Between-group comparisons calculated by paired “t” test.

Table 6 also shows a comparison of the percentage of well-classified patients in the three pre-established dose groups, as determined by both the pharmacogenetic and clinical models. The pharmacogenetic algorithm correctly predicts the actual dose for a higher percentage of patients than the clinical algorithm. For those patients requiring a low dose, the pharmacogenetic algorithm provides significantly better prediction of the dose than the clinical algorithm: 41% vs. 13%, (absolute difference: 29%; 95% CI: 11–46). Similarly, for patients requiring a high dose, the pharmacogenetic algorithm performs significantly better than the clinical algorithm: 44% vs. 18% (absolute difference: 26%; 95% CI: 6–45). For patients requiring an intermediate dose, the differences are less and statistical significance is marginal: 77% correct prediction by the pharmacogenetic algorithm vs. 61% by the clinical algorithm (absolute difference: 16%; 95% CI: 0–32).

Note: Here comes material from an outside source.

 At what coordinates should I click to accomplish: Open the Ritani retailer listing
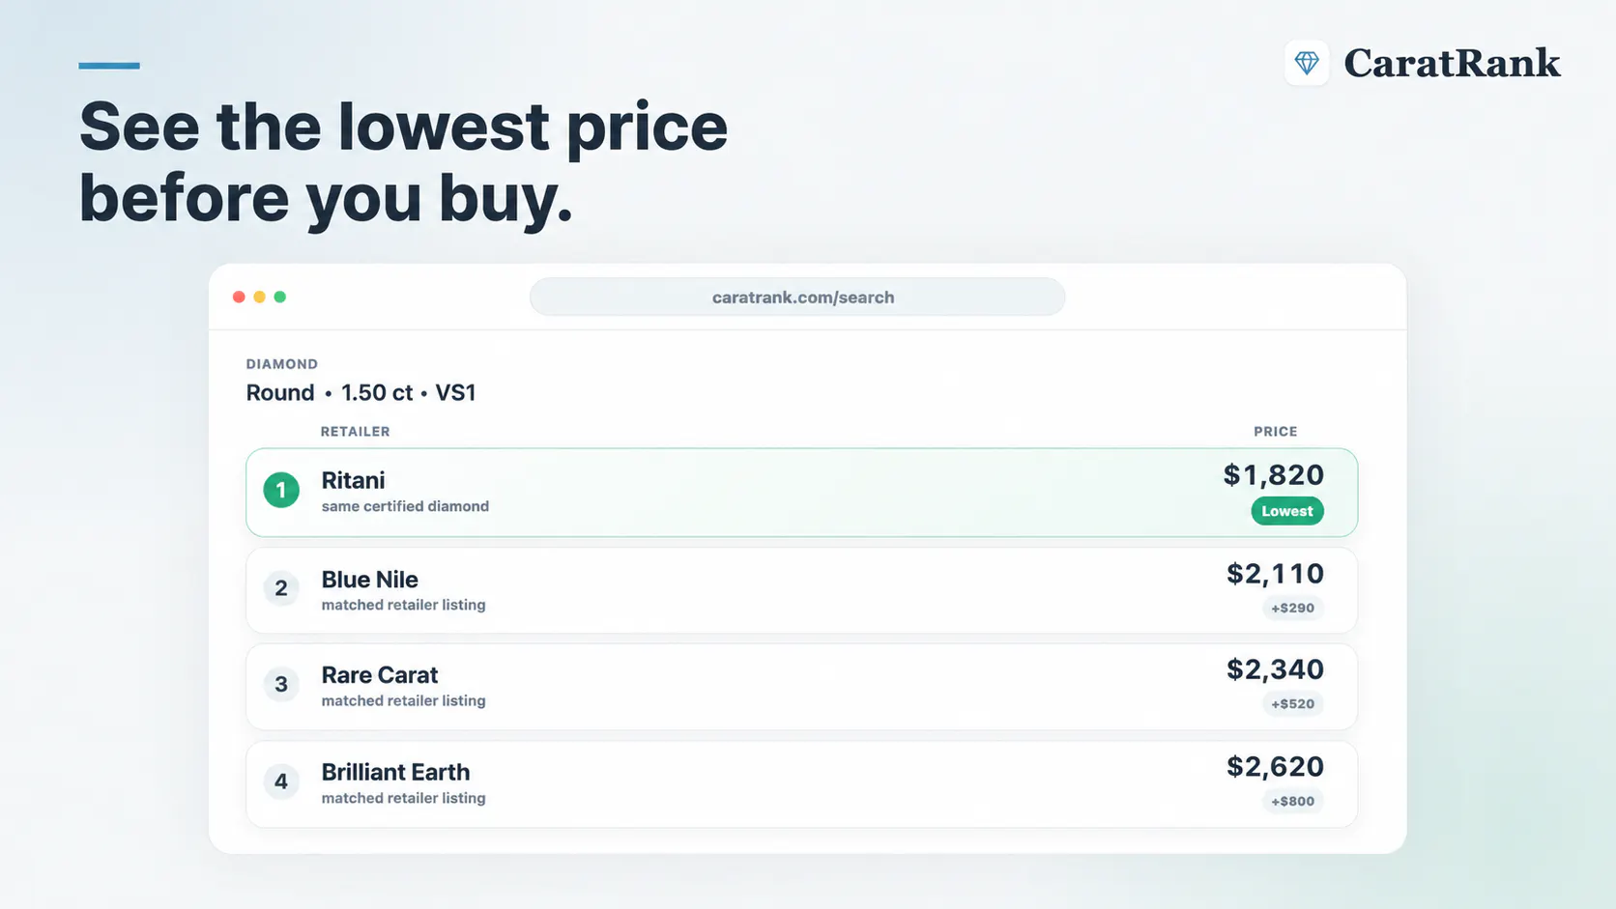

To globally estimate the potential clinical relevance of the pharmacogenetic algorithm, we calculated the number of patients needed to genotype (NNG) to avoid over- or under-dosing (i.e., misclassifying patients). The global percentage of correctly classified doses by the pharmacogenetic algorithm in the entire cohort was 57.1% compared with 36.7% when using only clinical variables. Therefore the absolute difference is 22% and the NNG is 4.5 (95% CI: 3–8.8). The figures are similar for the derivation and test cohort. Table 5 depicts the percentage of patients misclassified by the pharmacogenetic and clinical algorithms, the absolute risk reduction (ARR) between both algorithms and the calculated NNG with their corresponding confidence intervals. In all cases, the ARR is about 20% and therefore the NNG about 5, although in the test cohort neither reached statistical significance.

Discussion

Oral anticoagulation with coumarin derivatives is associated with a high incidence of bleeding complications as well as therapeutic failures. Every year, 2–5% of patients on anticoagulant therapy experience serious bleeding, and 0.5–1% of patients have a fatal bleeding episode [1]. These complications are due to the narrow therapeutic range of the INR and to the high dose variability needed to obtain stable anticoagulation, which is reached after many INR checks and changes to the dose based on trial and error. Thus, according to Caraco et al., the time needed to obtain a pharmacodynamic steady state in warfarin-treated patients is 40.27 days (95% CI, 35.9–44.6 days) [31]. For acenocoumarol, Gadisseur et al. [32] report that patients are maintained in the therapeutic range only 30% of the time during the first 6 weeks of treatment. This lengthy method to obtain an efficacious and stable INR carries the risk of inefficacy and increases bleeding episodes in the first month of anticoagulation, as described by Landefeld et al. [33]. Also, the time within the therapeutic range strongly correlates with bleeding and the rates of thromboembolism [34][35].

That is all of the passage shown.